▶ Stored items:
----

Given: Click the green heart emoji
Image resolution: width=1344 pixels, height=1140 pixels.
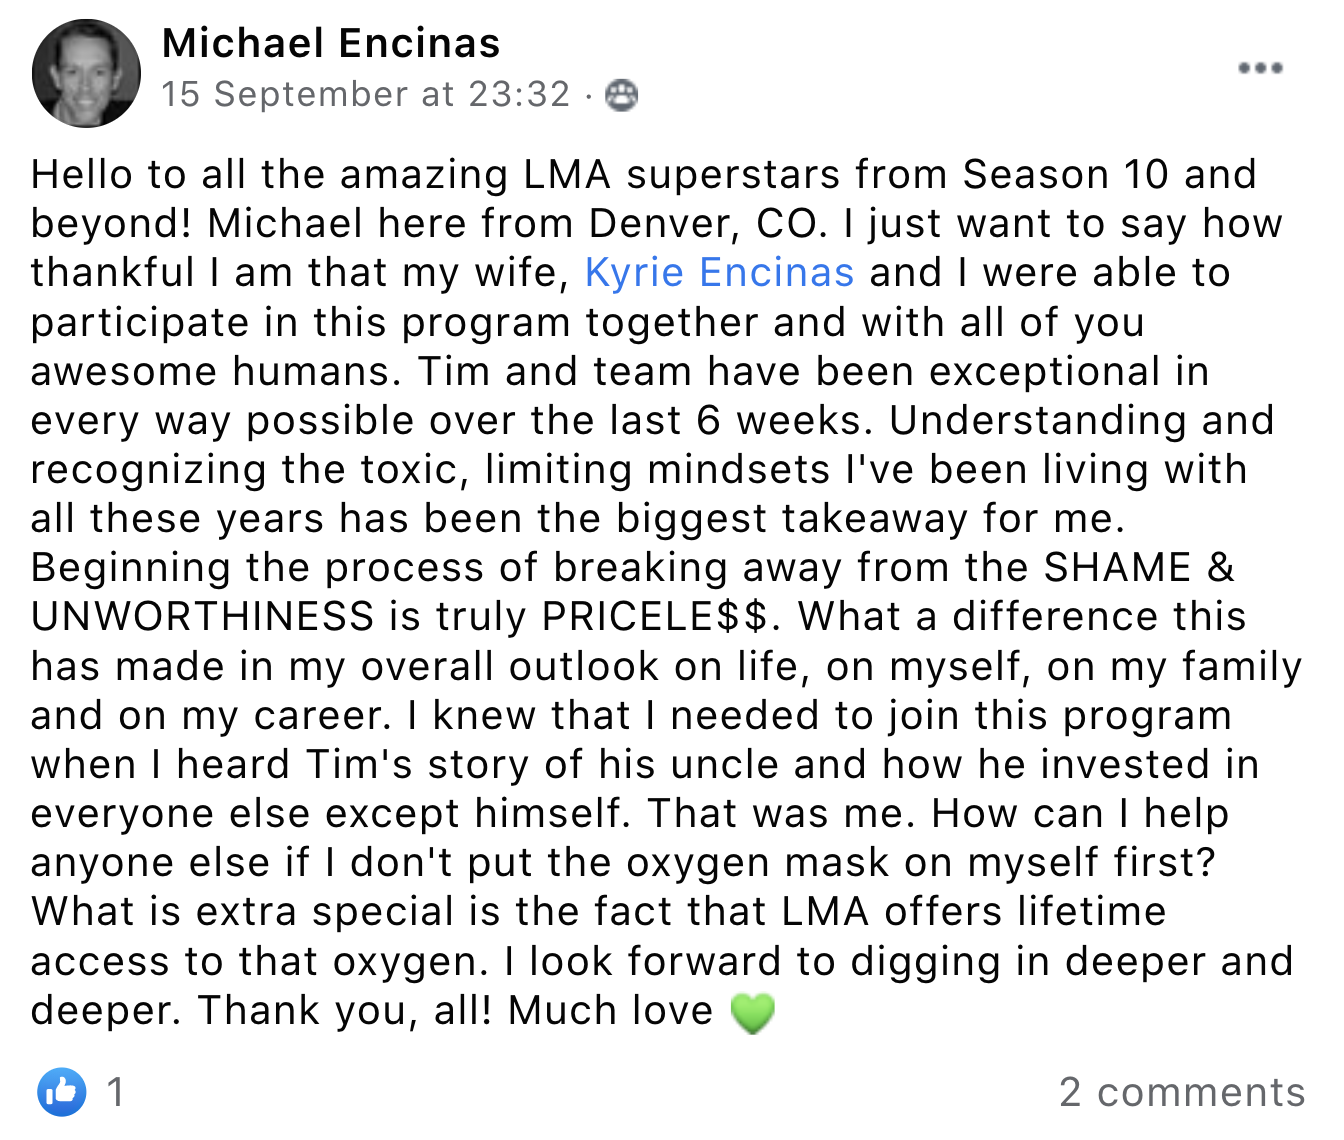Looking at the screenshot, I should point(752,1012).
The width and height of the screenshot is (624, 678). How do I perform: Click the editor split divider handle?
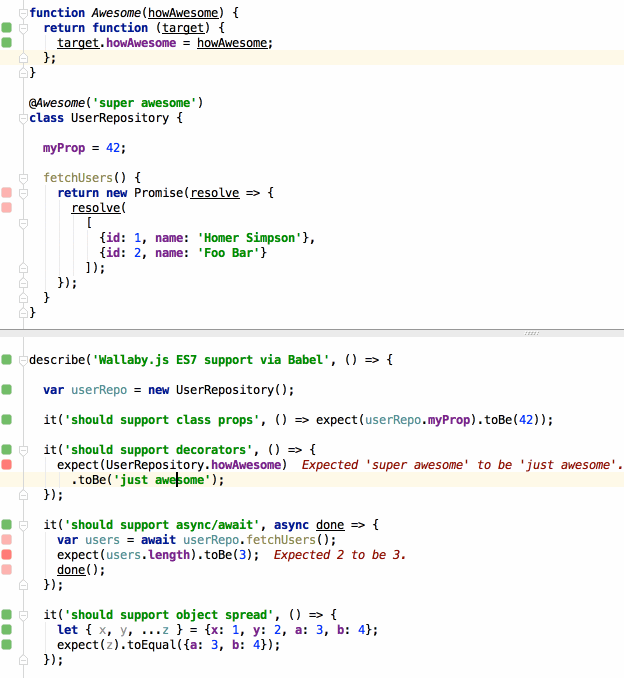click(532, 334)
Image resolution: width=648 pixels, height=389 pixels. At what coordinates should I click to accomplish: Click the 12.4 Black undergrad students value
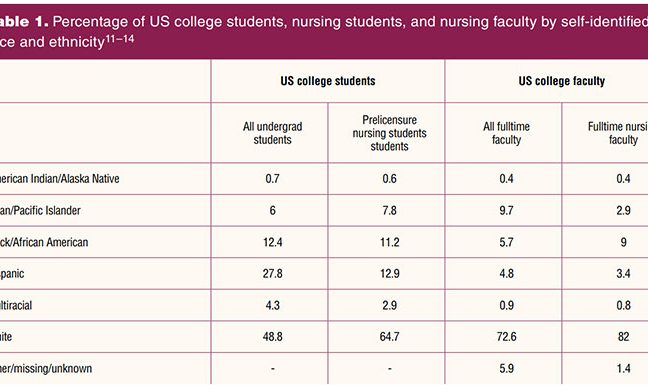tap(272, 242)
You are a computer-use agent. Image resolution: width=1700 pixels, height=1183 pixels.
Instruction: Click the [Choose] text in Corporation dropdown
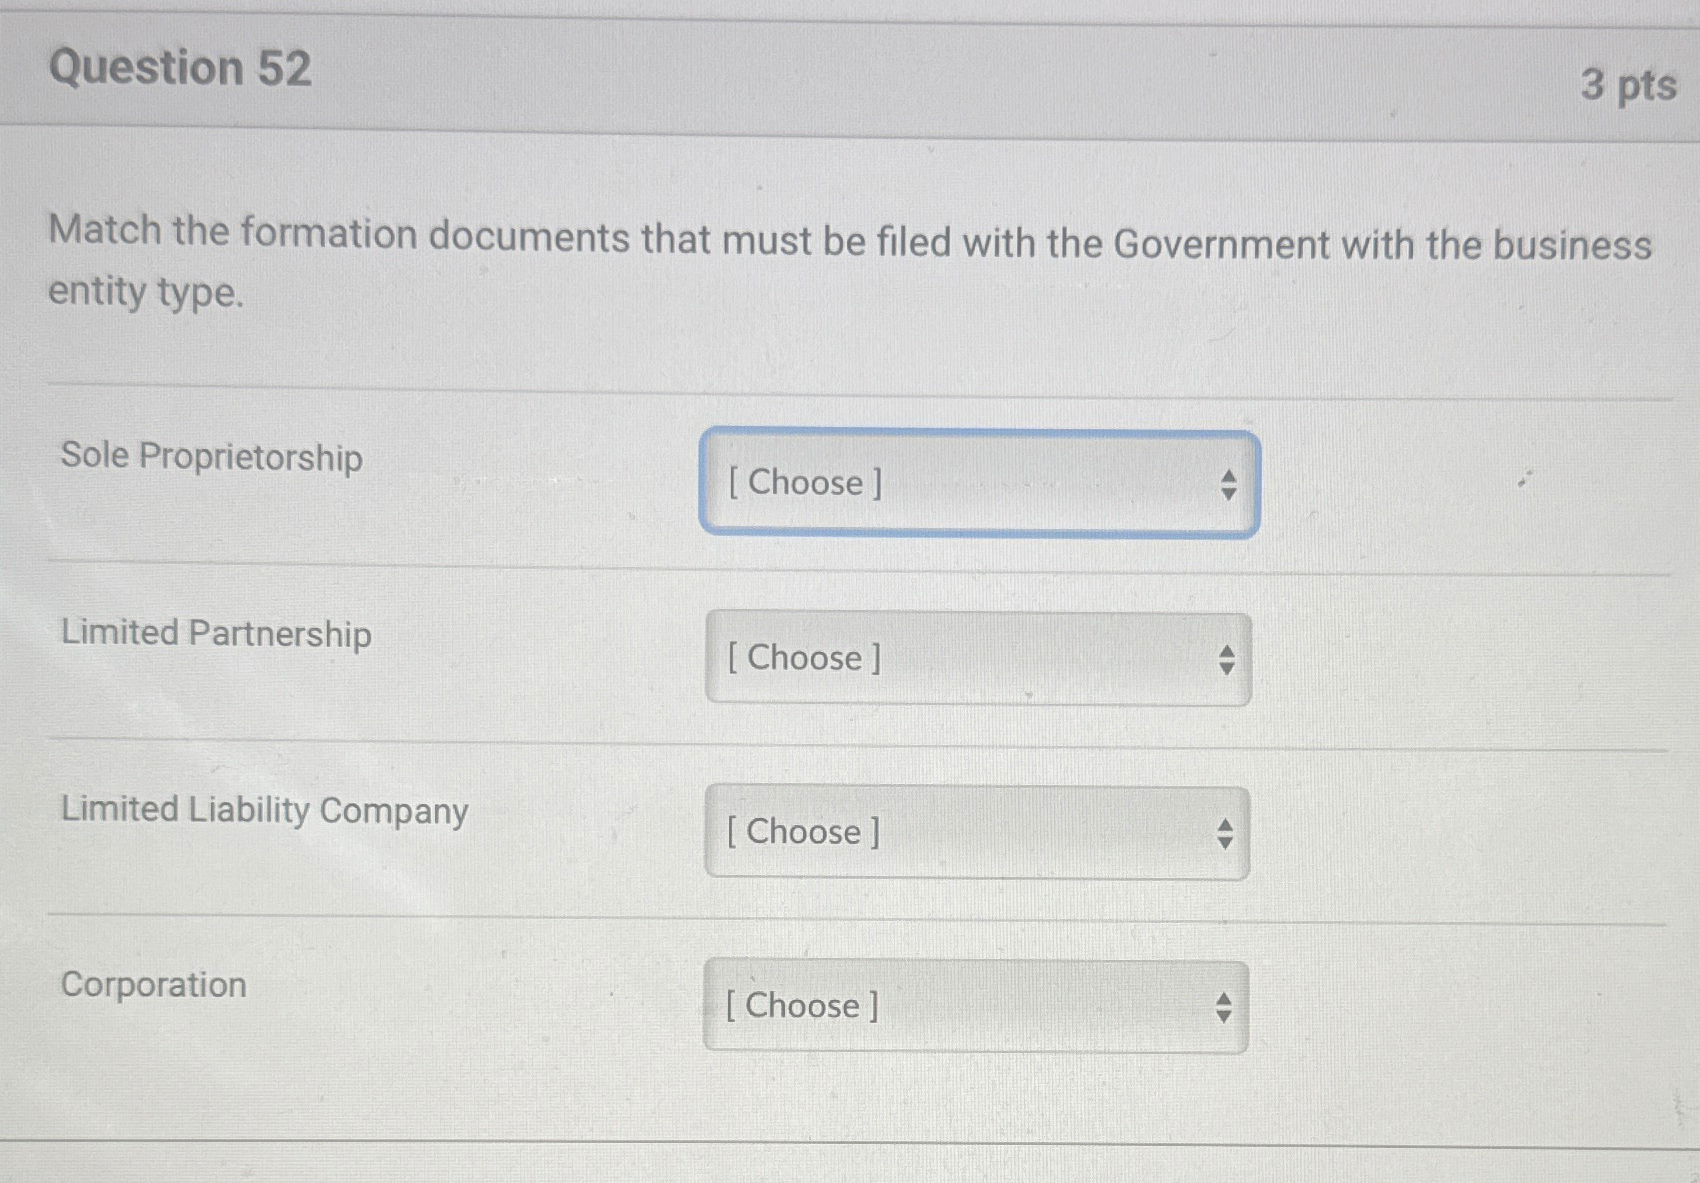click(800, 1006)
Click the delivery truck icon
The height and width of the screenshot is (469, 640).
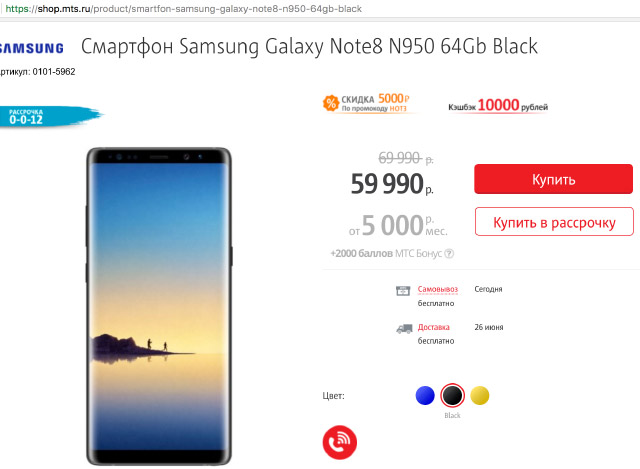click(x=404, y=329)
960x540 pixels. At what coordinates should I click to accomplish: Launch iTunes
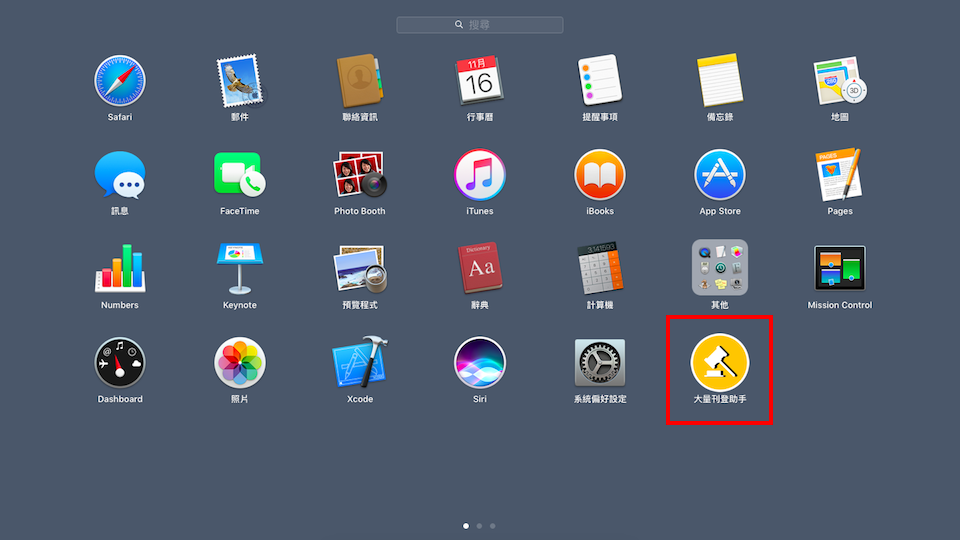[x=480, y=175]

----

▶ Description of the task:
Repeat all of the data above word for word, minus the pictures.

▶ Task response:
Given: Click the green heart emoji
Image resolution: width=1344 pixels, height=1140 pixels.
Looking at the screenshot, I should point(752,1012).
The width and height of the screenshot is (624, 678). How do I perform: Click the editor split divider handle?
click(532, 334)
Image resolution: width=648 pixels, height=389 pixels. At what coordinates should I click to accomplish: Click the 12.4 Black undergrad students value
tap(272, 242)
You are a computer-use agent. Image resolution: width=1700 pixels, height=1183 pixels.
Instruction: Click the [Choose] text in Corporation dropdown
click(800, 1006)
Click the delivery truck icon
The height and width of the screenshot is (469, 640).
click(x=404, y=329)
960x540 pixels. At what coordinates should I click to accomplish: Launch iTunes
[x=480, y=175]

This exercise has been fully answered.